▶ [Extrait du texte]

┄┄┄┄┄┄┄┄┄┄

Il est certain que des progrès significatifs dans le déploiement et la diffusion des TIC palestiniennes dépendent d’Israël et sont déterminés par lui. En tant que puissance occupante, le gouvernement israélien continue d’exercer un contrôle total sur le champ électromagnétique de la Palestine, bien qu’il ait officiellement reconnu le droit du peuple palestinien à des systèmes de communication indépendants dans l’article 36 de l’annexe III des accords d’Oslo en 1995.

De façon concrète, cela signifie qu’Israël veille à ce que les lignes de transmission palestiniennes nouvellement construites ne fonctionnent que comme des extensions des réseaux dorsaux israéliens, ces derniers traversant déjà la Cisjordanie pour connecter les colonies israéliennes illégales.

┄┄┄┄┄┄┄┄┄┄

▶ [Lignes de données]
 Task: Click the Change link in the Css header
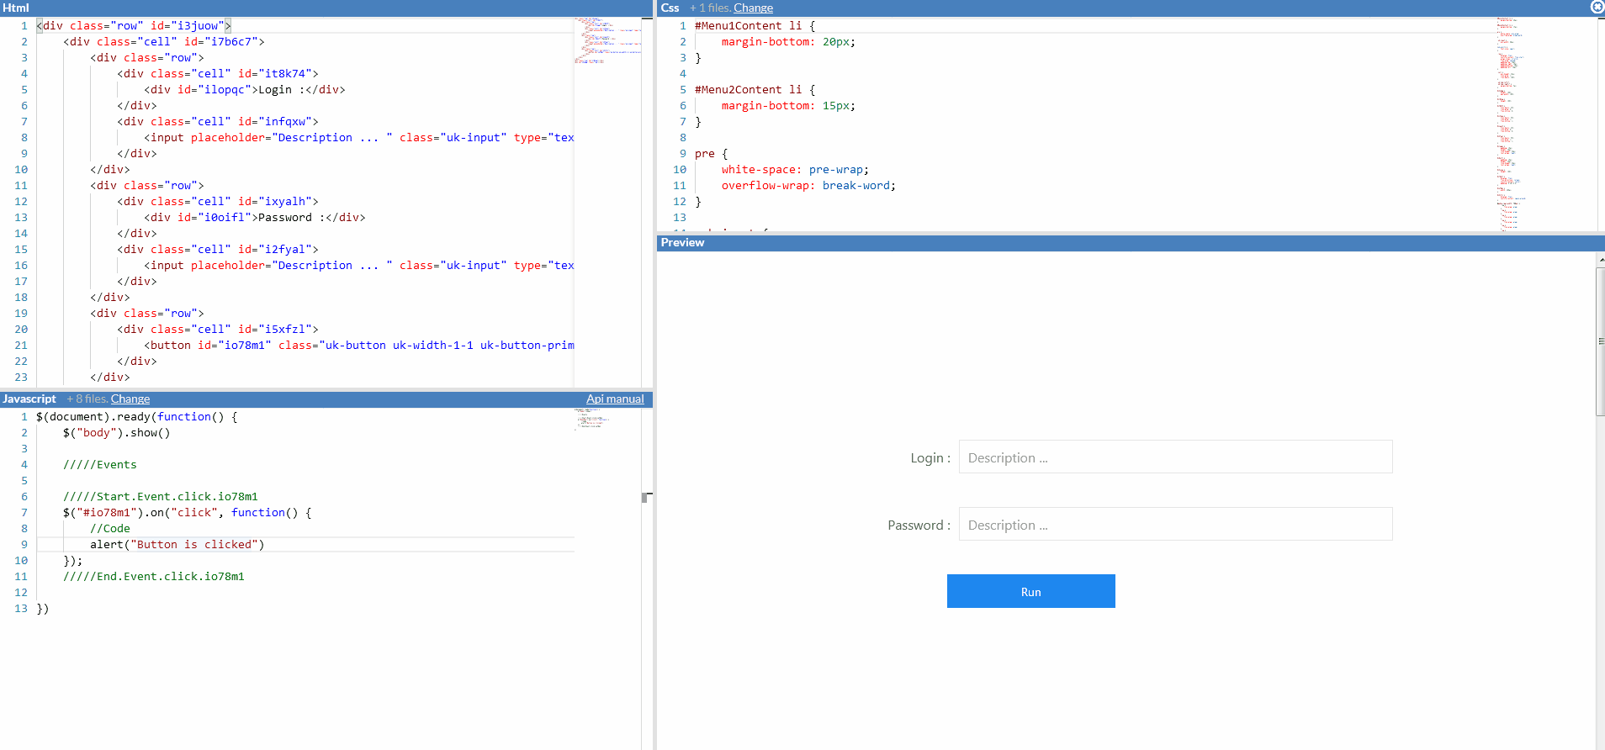tap(753, 8)
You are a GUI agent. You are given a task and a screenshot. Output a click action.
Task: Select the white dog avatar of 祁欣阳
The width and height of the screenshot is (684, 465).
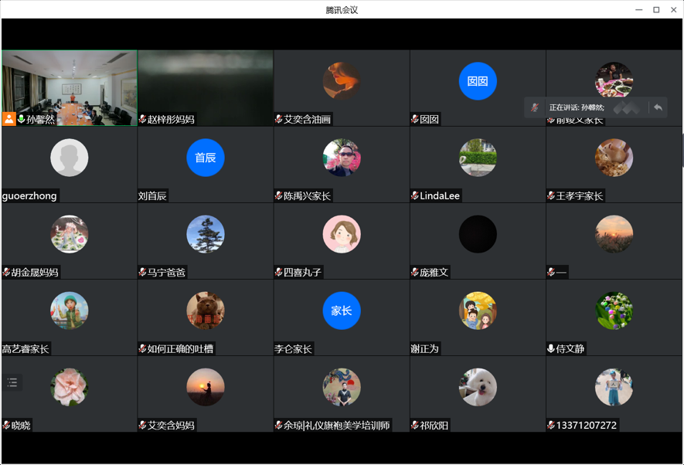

┄┄┄┄┄┄┄┄┄┄

▶ [Consigne] Selon le passage sur les TIC palestiniennes, pourquoi les progrès de leur déploiement dépendent-ils d'Israël ? Répondez en une à trois phrases.

▶ [Réponse] En tant que puissance occupante, le gouvernement israélien continue d'exercer un contrôle total sur le champ électromagnétique de la Palestine. Il le fait bien qu'il ait officiellement reconnu en 1995 le droit du peuple palestinien à des systèmes de communication indépendants, dans l'article 36 de l'annexe III des accords d'Oslo.